The Huskies previously used constant motion for deception. This season's offense will look to the pace to force defensive misalignment and confusion. Price said he's all for it and that the core formations Washington uses are similar to the past.
"It's a little different, but it's the same pro-style concepts," Price said. "It's just at a faster pace. It doesn't really change anything for me. I still have to make the right reads and the right decisions."
A more cynical view of the shift would prompt the cliche, "If you can't beat 'em, join 'em."
Washington has been pulverized by up-tempo spread teams of late, most notably Oregon. The Ducks have beaten the Huskies nine consecutive seasons and have been a national player since Chip Kelly infused the up-tempo approach in 2008.

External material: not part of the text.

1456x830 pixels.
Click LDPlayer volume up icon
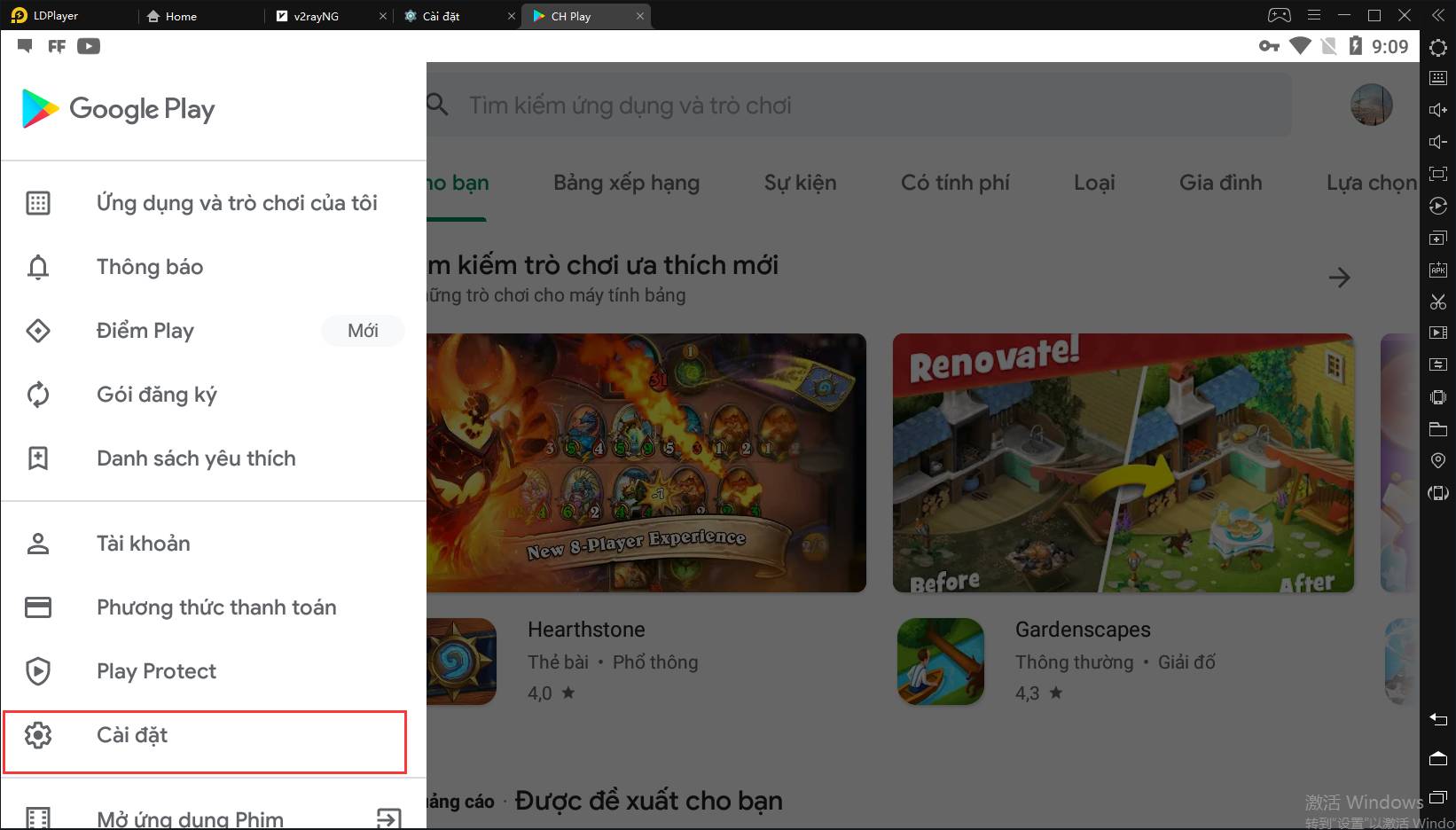1438,110
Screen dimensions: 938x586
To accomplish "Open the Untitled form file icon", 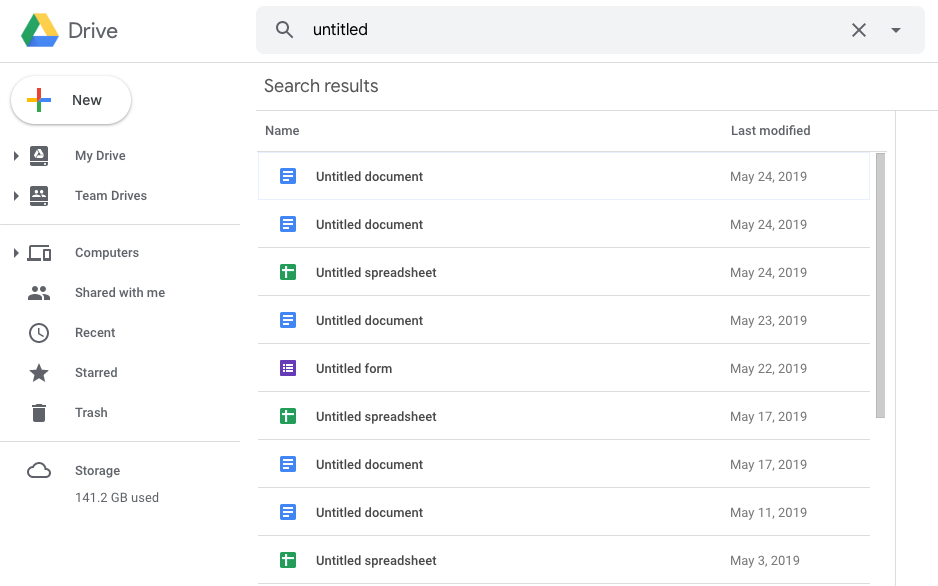I will 288,368.
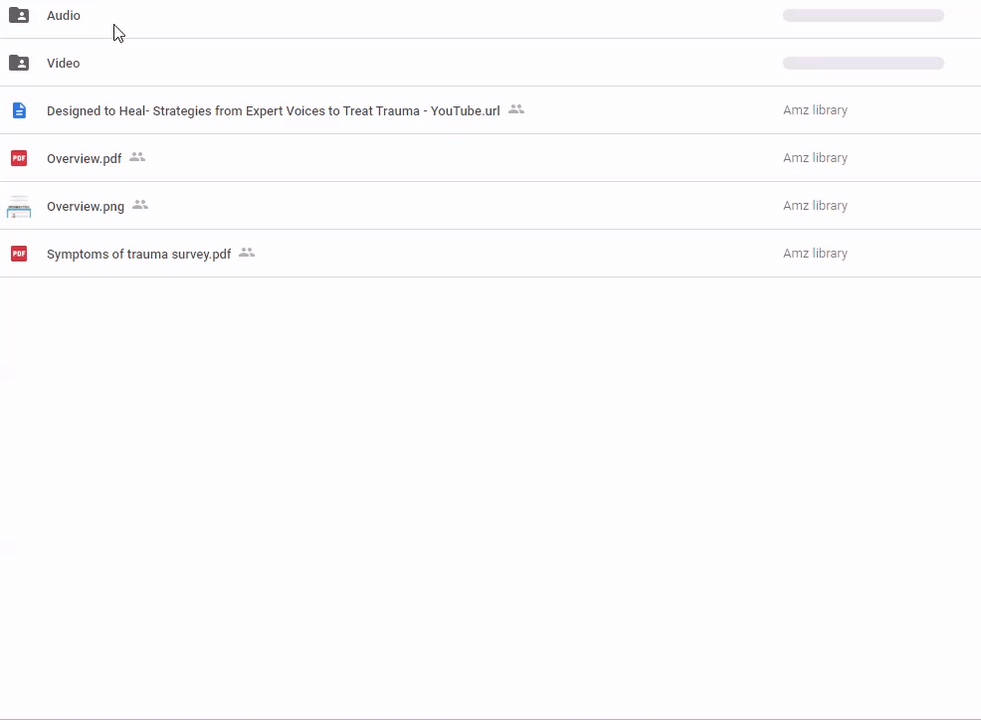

Arizona and Oregon each scored 52 points on the helpless Huskies last year using the no-huddle spread offense. Even stodgy LSU has mixed in the no-huddle.
However, having the offense flip to a warp-speed approach is a mixed bag for the defense.
The upside is daily work against one of their greatest weaknesses. Yet, when the games start, heavy rotations will be needed. Yardage allowed inevitably will go up because of the increase in snaps. The pressure on the defense will be increased by its own offense.
"You have to be ready to substitute," defensive coordinator Justin Wilcox said. "I'd love to sit here and say (nose tackle) Danny Shelton is going to play 84 snaps of his best football. I think that's a lot to ask for a guy who weighs (327) pounds.
"I think if you're only playing with 11 in this day and age, as much as you might like to, it's counter-productive."
The coaches had to make changes. Summer-long conditioning programs for offensive and defensive linemen were altered. Aspects of practice were redesigned. For instance, Washington now stops in the middle for a walk-through; a built-in breather.
The difference between week one of camp and four days before the opener is being noticed.
"It's much easier," middle linebacker John Timu said. "We're able to think. Breathe a little bit. We're ready for it."
Saturday, when 19th-ranked Boise State becomes the first menace to enter revamped Husky Stadium, it will find out if that's true. The Broncos like to use no-huddle spread looks themselves.
"There's a reason why everybody is doing this," Wilcox said. "People aren't dumb."